The Criterion edition also has the extra short (also by Blank) Werner Herzog Eats His Shoe. This documents Werner cooking and actually eating his shoe in payment for a lost bet. Herzog had challenged Errol Morris, then living in the San Francisco Bay Area, by saying that he was not "brave enough" to actually complete a film and that he would eat his shoe if he ever did. Morris completed Gates of Heaven and Herzog flew to Berkeley for the premiere and ate his entire right shoe (except for the sole) in front of the audience (after cooking it at Chez Panisse). The short is also available online here.
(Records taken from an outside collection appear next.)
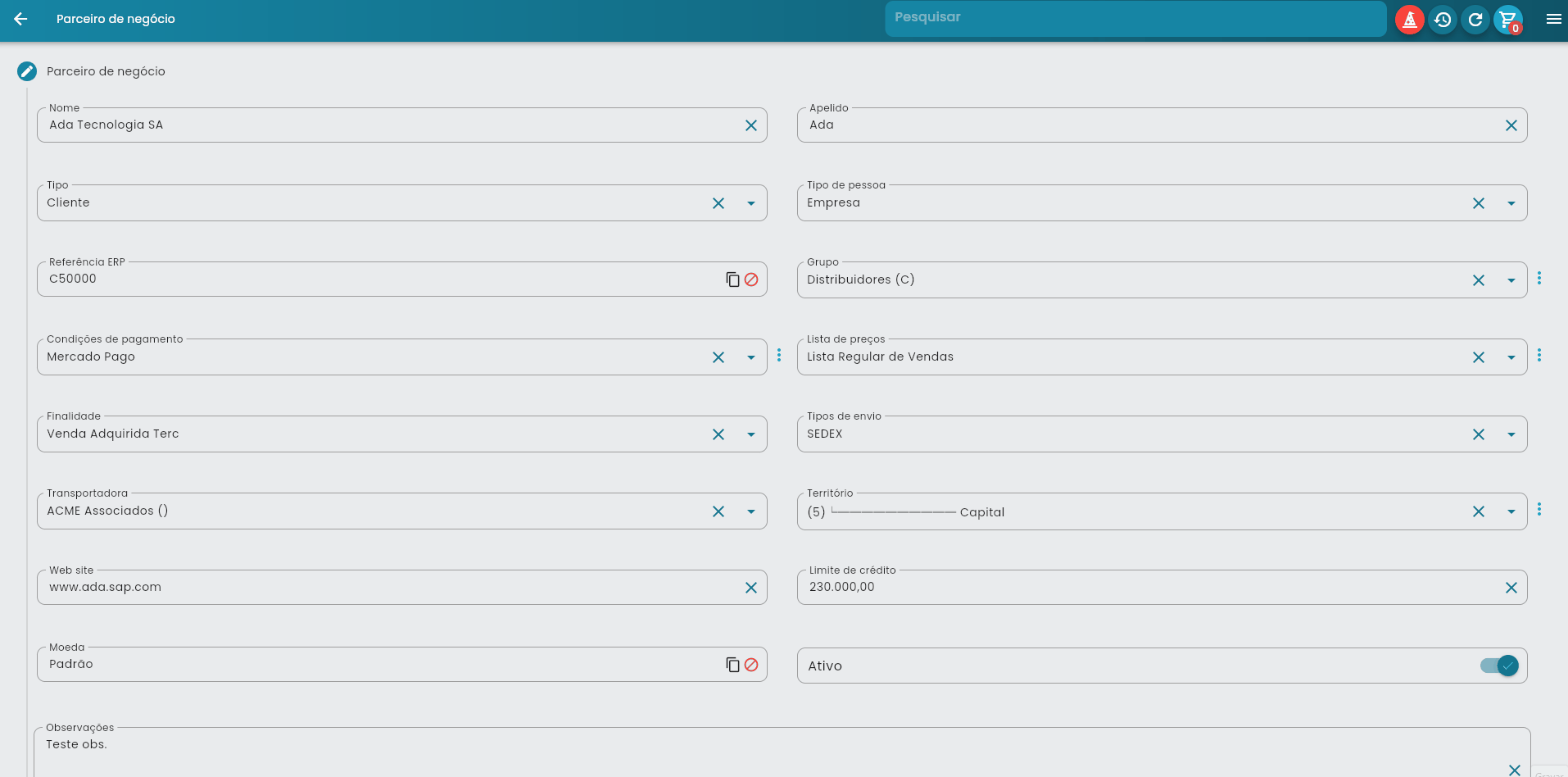This screenshot has height=777, width=1568.
Task: Copy the Referência ERP value
Action: (x=732, y=279)
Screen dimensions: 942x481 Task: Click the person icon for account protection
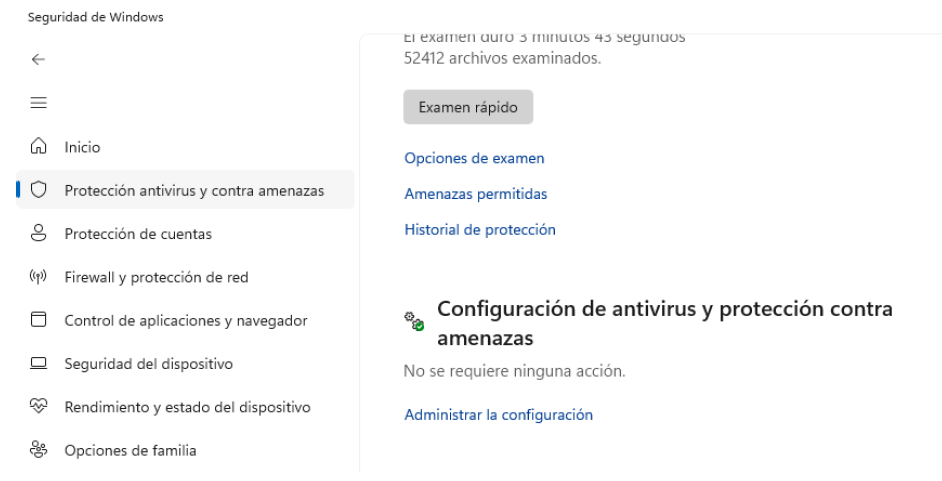pos(39,234)
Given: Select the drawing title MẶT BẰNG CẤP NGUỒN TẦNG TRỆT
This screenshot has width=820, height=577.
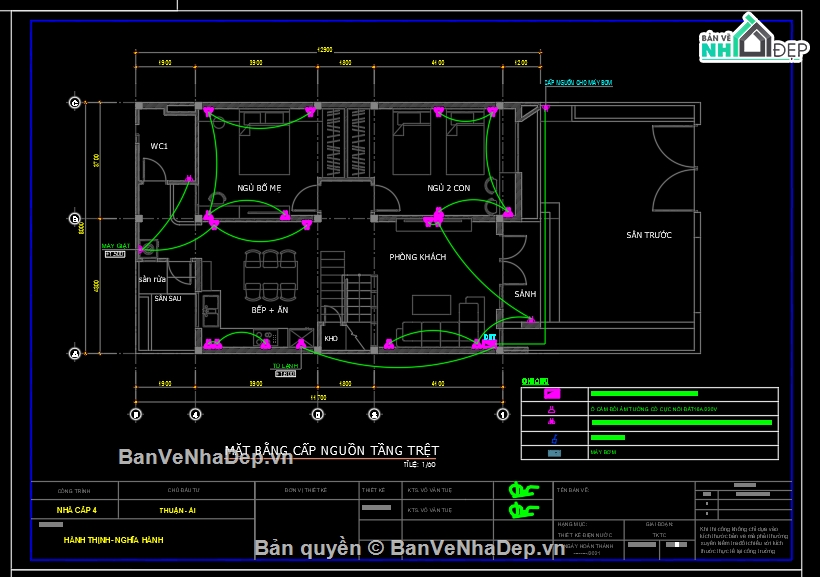Looking at the screenshot, I should [x=332, y=450].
If anyone is feeling particularly generous, there is also a nifty 6 dvd box set of documentaries and shorts by Herzog.

I'll talk more about Les Blank, George Kuchar, Kurt McDowell and other Bay Area filmmakers, in a future post. My brain nearly explodes trying to imagine a San Francisco Art Institute filmmaking class in the early 1970's taught by George Kuchar with Errol Morris as a student.